用數學歸納法證明下列各題,其中n是自然數。
1.1*2+2*3+3*4+...+n(n+1)=1/3n(n+1)(n+2)
2.1*4+2*7+3*10+...+n(3n+1)=n(n+1)^2
3.1^2/1*3+2^2/3*5+...+n^2/(2n-1)(2n+1)=n(n+1)/2(2n+1)
thx!!
Amath 數學歸納法
2007-10-13 11:07 pm
回答 (1)
2007-10-13 11:29 pm
✔ 最佳答案
Those part "LET, WHEN n=1, ASSUMPTION" are the same and I will just type once here:Let P(n) be " ... ".
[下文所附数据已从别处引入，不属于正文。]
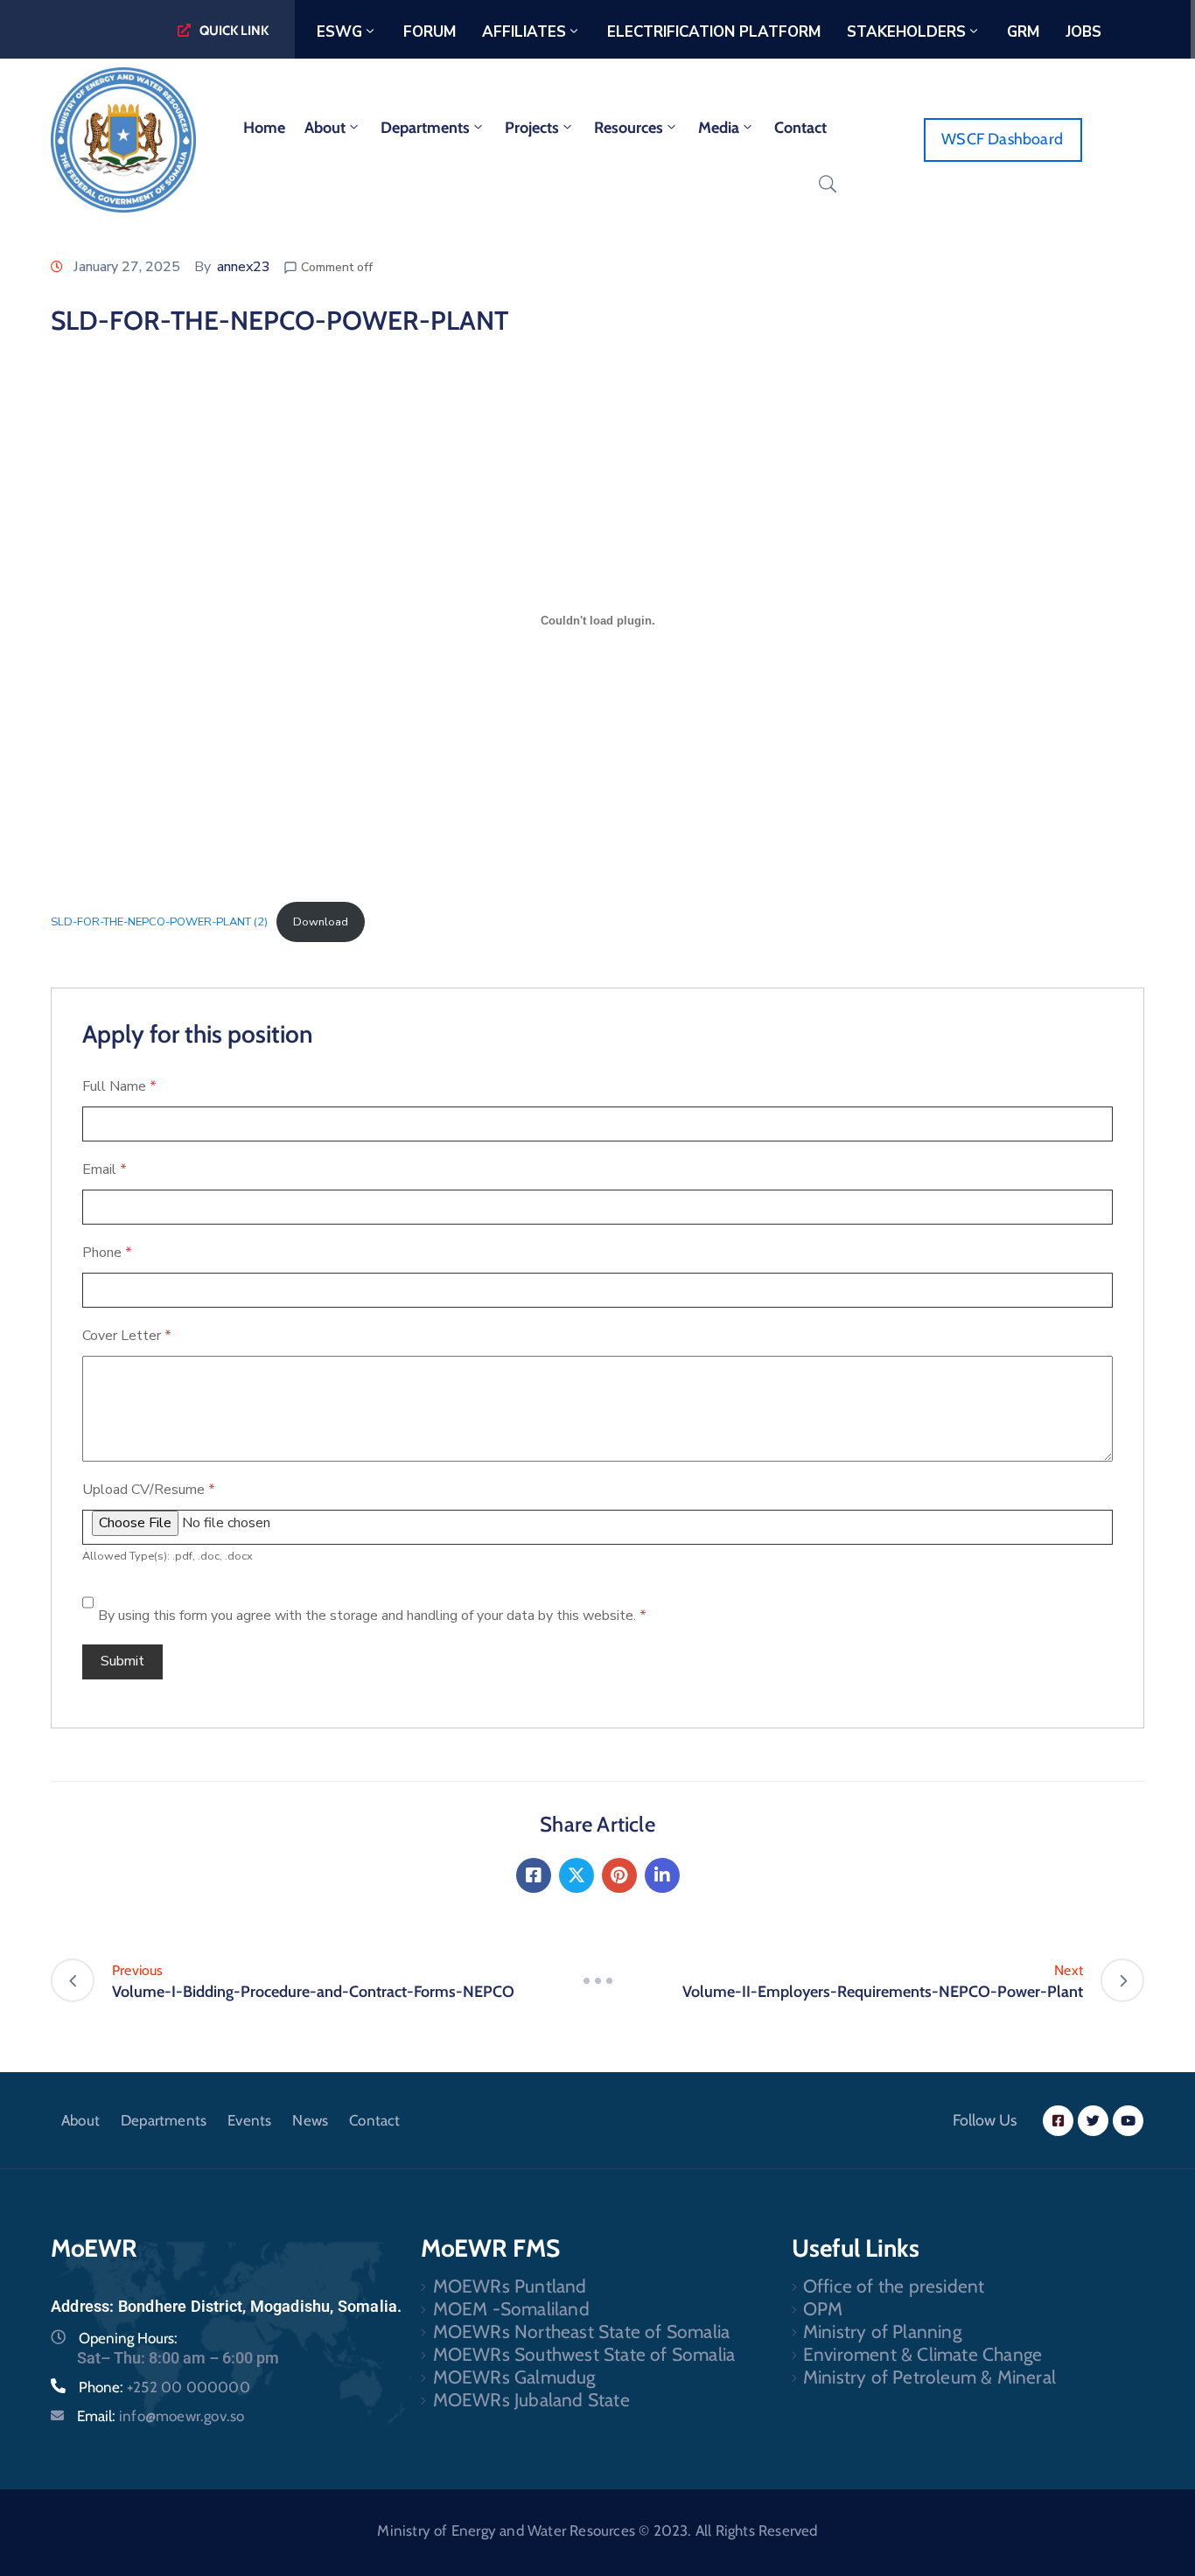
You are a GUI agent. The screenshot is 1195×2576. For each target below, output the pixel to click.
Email (104, 1169)
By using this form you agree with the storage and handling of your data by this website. (372, 1615)
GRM (1023, 32)
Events (249, 2120)
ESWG (339, 32)
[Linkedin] (662, 1875)
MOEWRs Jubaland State (531, 2400)
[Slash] (597, 1980)
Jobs (1083, 32)
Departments (425, 127)
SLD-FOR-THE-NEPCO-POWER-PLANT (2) (159, 922)
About (325, 127)
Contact (800, 127)
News (310, 2120)
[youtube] (1128, 2120)
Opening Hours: (128, 2338)
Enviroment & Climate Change (922, 2354)
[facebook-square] (1058, 2120)
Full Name (119, 1086)
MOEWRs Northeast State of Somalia (581, 2331)
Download (320, 922)
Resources (628, 127)
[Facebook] (533, 1875)
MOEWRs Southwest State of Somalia (584, 2354)
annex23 (243, 266)
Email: (160, 2416)
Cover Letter (126, 1335)
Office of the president (894, 2286)
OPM (823, 2309)
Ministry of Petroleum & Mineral (929, 2377)
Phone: (164, 2387)
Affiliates (524, 32)
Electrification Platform (714, 32)
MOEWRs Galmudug (514, 2377)
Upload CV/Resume (148, 1489)
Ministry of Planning (882, 2331)
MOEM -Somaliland (511, 2309)
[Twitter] (576, 1875)
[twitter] (1093, 2120)
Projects (532, 127)
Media (718, 127)
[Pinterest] (619, 1875)
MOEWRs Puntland (510, 2286)
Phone (107, 1252)
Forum (429, 32)
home (264, 127)
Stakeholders (906, 32)
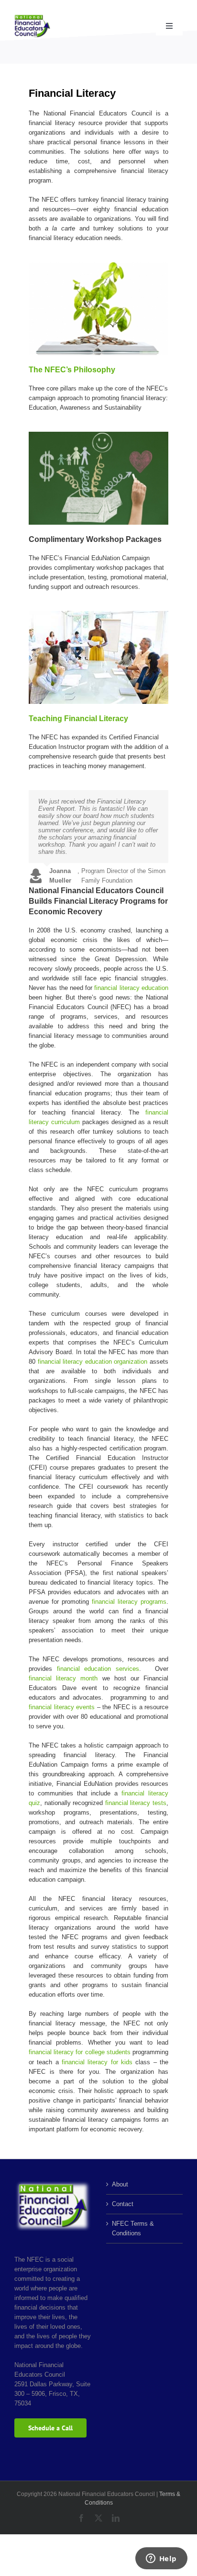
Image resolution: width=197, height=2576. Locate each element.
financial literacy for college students (80, 2052)
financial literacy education (131, 987)
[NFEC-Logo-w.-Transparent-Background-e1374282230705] (32, 17)
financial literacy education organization (93, 1361)
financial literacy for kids (97, 2062)
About (120, 2184)
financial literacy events (62, 1707)
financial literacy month (63, 1678)
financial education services (98, 1668)
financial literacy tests (135, 1802)
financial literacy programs (129, 1601)
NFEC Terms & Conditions (133, 2228)
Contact (122, 2204)
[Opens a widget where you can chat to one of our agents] (161, 2559)
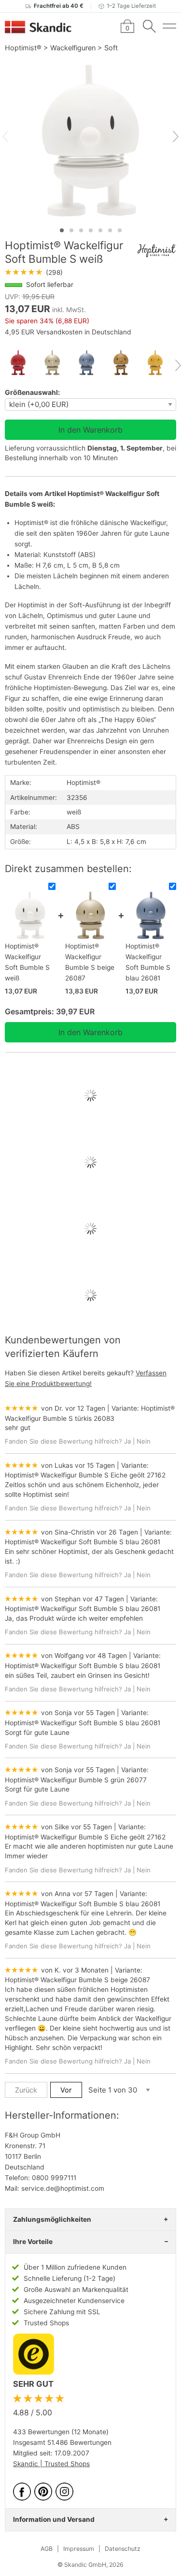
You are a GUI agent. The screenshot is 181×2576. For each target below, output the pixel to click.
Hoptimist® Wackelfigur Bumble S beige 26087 (77, 1980)
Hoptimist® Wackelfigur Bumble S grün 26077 (76, 1780)
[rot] (22, 362)
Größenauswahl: (32, 392)
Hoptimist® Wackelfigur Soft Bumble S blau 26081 (82, 1542)
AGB (47, 2548)
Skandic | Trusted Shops (51, 2464)
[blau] (90, 362)
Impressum (78, 2548)
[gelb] (159, 362)
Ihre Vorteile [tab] (33, 2241)
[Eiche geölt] (125, 362)
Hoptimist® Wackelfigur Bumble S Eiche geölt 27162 (85, 1475)
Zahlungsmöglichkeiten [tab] (52, 2219)
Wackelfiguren (73, 48)
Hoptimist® (23, 48)
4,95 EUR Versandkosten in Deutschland (68, 332)
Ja (127, 1441)
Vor (65, 2090)
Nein (144, 1441)
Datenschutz (122, 2548)
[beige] (56, 362)
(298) (34, 272)
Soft (111, 48)
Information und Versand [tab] (54, 2519)
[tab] (62, 230)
When n = 1, L.H.S. = ... = R.H.S.
So P(1) is true.
Assume that P(k) is true, i.e. "..."
1. When n = k + 1, L.H.S.
= (1)(2) + (2)(3) + (3)(4) + ... + (k)(k + 1) + (k + 1)(k + 2)
= k(k+1)(k+2) / 3 + (k + 1)(k + 2)
= (k + 1)(k + 2)(k/3 + 1)
= (1/3)(k + 1)(k + 2)(k + 3)
= R. H. S.
2. When n = k + 1, L.H.S.
= (1)(4) + (2)(7) + (3)(10) + ... + (k)(3k+1) +(k + 1)(3k + 4)
= k (k + 1)^2 + (k + 1)(3k + 4)
= (k + 1)(k^2 + 4k + 4)
= (k + 1)(k + 2)^2
= R. H. S.
3. When n = k + 1, L.H.S.
= 1^2/(1)(3) + 2^2/(3)(5) + ... + k^2/(2k - 1)(2k + 1) + (k + 1)^2/(2k + 1)(2k + 3)
= k (k + 1) / 2 (2k + 1) + (k + 1)^2 / (2k + 1)(2k + 3)
= (k + 1) / (2k + 1) [k/2 + (k + 1) / (2k + 3) ]
= (k + 1) / 2(2k + 1) [ (2k^2 + 3k + 2k + 2) / (2k + 3) ]
= (k + 1) / 2(2k + 1) [(2k + 1)(k + 2) / (2k + 3) ]
= (k + 1)(k + 2) / 2(2k + 3)
= R. H. S.
By Mathematical Induction, P(n) is true for all natural numbers n.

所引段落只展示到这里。